◆ REQUIRED WORK
Look through the records below for the line holding "This screenshot has height=785, width=1204.". Write it out exactly, with each following line through the line holding "Given: Click the blue magnifier search icon".

(Stored data)
════════════════════

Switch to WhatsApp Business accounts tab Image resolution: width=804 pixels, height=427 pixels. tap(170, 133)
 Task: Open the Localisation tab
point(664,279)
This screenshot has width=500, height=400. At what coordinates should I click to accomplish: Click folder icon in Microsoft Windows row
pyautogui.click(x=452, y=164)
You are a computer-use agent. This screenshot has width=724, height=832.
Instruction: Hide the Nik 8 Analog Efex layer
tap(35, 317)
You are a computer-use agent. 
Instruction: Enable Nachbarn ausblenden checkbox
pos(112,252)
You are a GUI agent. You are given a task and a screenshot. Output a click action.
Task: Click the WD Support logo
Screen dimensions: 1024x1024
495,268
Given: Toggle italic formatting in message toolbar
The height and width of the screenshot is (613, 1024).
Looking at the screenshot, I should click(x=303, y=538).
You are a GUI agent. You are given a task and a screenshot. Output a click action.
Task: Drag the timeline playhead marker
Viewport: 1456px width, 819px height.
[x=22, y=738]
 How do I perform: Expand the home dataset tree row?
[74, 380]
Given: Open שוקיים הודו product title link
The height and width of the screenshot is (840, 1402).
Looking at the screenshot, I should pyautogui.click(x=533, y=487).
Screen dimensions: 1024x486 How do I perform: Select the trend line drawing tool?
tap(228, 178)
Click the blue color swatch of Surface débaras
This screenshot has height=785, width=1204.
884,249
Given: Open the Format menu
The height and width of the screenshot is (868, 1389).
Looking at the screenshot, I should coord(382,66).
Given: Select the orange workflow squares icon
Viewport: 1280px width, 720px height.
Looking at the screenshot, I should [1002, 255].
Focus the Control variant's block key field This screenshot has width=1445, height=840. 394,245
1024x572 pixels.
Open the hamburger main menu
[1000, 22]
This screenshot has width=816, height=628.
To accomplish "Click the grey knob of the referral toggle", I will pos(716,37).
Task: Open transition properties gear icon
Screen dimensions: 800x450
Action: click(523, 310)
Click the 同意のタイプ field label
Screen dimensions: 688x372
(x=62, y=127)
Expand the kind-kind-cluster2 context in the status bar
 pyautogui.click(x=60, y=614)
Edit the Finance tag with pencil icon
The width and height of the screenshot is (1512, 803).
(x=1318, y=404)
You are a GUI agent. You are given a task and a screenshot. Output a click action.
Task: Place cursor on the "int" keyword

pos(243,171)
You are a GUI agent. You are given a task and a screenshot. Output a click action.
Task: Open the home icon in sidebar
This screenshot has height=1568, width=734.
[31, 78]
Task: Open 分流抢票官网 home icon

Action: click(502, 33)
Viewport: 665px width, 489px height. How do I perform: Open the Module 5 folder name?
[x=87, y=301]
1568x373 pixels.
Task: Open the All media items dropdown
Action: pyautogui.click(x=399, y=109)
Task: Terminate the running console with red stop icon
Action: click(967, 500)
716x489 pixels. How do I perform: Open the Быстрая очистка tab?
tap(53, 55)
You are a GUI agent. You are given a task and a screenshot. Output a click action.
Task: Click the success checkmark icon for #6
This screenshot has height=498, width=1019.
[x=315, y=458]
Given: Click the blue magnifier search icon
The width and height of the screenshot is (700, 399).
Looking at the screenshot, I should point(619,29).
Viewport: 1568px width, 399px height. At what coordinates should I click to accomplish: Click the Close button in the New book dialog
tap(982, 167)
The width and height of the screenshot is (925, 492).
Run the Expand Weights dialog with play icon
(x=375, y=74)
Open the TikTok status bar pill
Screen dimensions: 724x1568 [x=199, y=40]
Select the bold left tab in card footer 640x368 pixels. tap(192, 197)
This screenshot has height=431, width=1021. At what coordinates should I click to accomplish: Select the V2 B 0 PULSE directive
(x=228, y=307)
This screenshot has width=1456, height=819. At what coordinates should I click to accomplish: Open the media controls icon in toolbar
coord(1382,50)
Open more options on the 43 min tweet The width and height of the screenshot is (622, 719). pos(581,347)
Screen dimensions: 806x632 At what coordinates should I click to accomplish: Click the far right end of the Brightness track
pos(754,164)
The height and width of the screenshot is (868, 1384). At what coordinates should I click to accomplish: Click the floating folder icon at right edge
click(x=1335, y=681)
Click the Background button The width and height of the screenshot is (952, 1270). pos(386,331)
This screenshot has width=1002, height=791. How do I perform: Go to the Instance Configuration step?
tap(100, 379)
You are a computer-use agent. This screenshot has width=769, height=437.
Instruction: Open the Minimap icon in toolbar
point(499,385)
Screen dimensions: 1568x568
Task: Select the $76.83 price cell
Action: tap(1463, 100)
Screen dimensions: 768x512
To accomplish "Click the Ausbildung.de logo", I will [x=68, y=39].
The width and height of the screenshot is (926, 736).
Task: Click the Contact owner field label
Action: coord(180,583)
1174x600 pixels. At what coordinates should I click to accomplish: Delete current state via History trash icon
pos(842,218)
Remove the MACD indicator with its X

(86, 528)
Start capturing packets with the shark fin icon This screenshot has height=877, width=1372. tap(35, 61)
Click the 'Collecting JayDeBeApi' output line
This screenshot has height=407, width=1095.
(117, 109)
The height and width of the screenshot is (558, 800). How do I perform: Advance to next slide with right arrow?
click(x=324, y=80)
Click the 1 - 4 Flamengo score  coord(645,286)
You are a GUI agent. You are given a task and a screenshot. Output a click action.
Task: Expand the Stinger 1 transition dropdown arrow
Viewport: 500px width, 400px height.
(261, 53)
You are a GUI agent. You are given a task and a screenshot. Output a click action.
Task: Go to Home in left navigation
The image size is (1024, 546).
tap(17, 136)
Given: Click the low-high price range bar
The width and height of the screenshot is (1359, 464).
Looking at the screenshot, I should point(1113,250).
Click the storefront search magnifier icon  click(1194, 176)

════════════════════

◆ ANSWER
This screenshot has height=785, width=1204.
884,249
Given: Open the Format menu
The height and width of the screenshot is (868, 1389).
Looking at the screenshot, I should coord(382,66).
Given: Select the orange workflow squares icon
Viewport: 1280px width, 720px height.
Looking at the screenshot, I should [1002, 255].
Focus the Control variant's block key field This screenshot has width=1445, height=840. 394,245
1024x572 pixels.
Open the hamburger main menu
[1000, 22]
This screenshot has width=816, height=628.
To accomplish "Click the grey knob of the referral toggle", I will pos(716,37).
Task: Open transition properties gear icon
Screen dimensions: 800x450
Action: click(523, 310)
Click the 同意のタイプ field label
Screen dimensions: 688x372
(x=62, y=127)
Expand the kind-kind-cluster2 context in the status bar
 pyautogui.click(x=60, y=614)
Edit the Finance tag with pencil icon
The width and height of the screenshot is (1512, 803).
(x=1318, y=404)
You are a GUI agent. You are given a task and a screenshot. Output a click action.
Task: Place cursor on the "int" keyword

pos(243,171)
You are a GUI agent. You are given a task and a screenshot. Output a click action.
Task: Open the home icon in sidebar
This screenshot has height=1568, width=734.
[31, 78]
Task: Open 分流抢票官网 home icon

Action: click(502, 33)
Viewport: 665px width, 489px height. How do I perform: Open the Module 5 folder name?
[x=87, y=301]
1568x373 pixels.
Task: Open the All media items dropdown
Action: pyautogui.click(x=399, y=109)
Task: Terminate the running console with red stop icon
Action: click(967, 500)
716x489 pixels. How do I perform: Open the Быстрая очистка tab?
tap(53, 55)
You are a GUI agent. You are given a task and a screenshot. Output a click action.
Task: Click the success checkmark icon for #6
This screenshot has height=498, width=1019.
[x=315, y=458]
Given: Click the blue magnifier search icon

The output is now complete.